Sango no pudo evitar sonreír y juntas fueron hasta el cuarto.
—No me has hablado de él aún —decía, a medida que separaba algunas prendas. Sango sólo observaba, su té todavía en apogeo, sentada en la cama.
—Es abogado, el amigo que estará ahí es de hecho también su socio.
—Oh —sonrió con picardía, volviéndose—, un hombre vigoroso.
Sango rió.
—No sé cómo hiciste esa conexión pero tal vez así sea.
—¿Y?
—En un principio me pareció un descarado pero tenía que conocerlo mejor. Tiene modales un tanto extravagantes pero es caballeroso. Habló muy poco de su familia ya que en realidad no tiene a nadie.
—Oh —Kagome y su empatía híper desarrollada hicieron un mohín de pena.
—Habla de cierta sensibilidad, ¿no?
—Un hombre que conoce el sufrimiento —dijo con romántica melancolía— ha de ser un sensible, sin duda.
—Dejaste de leer esa basura, ¿verdad?
—Absolutamente no —y tras una exclamación triunfal, se volvió, la elección en mano—. ¿Qué opinas?
—¿No es mucho?
—Eso depende, ¿dónde será la cita?
—En el Maduro.
Kagome ahogó una dramática exclamación.
—Sango, es uno de los sitios más exclusivos de la ciudad. Allí sólo se entra con reserva. ¿Por qué no sabes estas cosas? ¿Pensabas ir de blue jeansy una camisa leñadora?
Parecía un duro reproche pero Sango se divertía con la exposición, a juzgar por su expresión.
—Porque somos simples mortales, Kagome.
Kagome soltó una sonora carcajada y tras dejarle el vestido sobre la cama, salió rumbo a su habitación para buscar su atuendo, que finalmente no serían los hábitos de monja, no después de saber al sitio que asistirían.

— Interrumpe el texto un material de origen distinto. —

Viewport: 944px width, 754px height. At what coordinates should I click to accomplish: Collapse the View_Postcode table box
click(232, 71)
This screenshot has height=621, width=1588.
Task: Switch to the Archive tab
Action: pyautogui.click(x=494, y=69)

Si Sesshomaru hubiese sabido la clase de mujer con la que le tocaría lidiar esa noche, habría denegado su altruista participación en es circo. Y es que era sonora, había una cuota de drama en sus palabras, una veta de suficiencia en las pocas oraciones que declamó; supo de inmediato que sus modales, casi imperiales, eran exagerados y que cuando lo saludó con una sonrisa ancha como un sol pero falsa, se estaba burlando de él.
Minutos después de las presentaciones, decidió que esa mujer era exactamente lo que quería para él.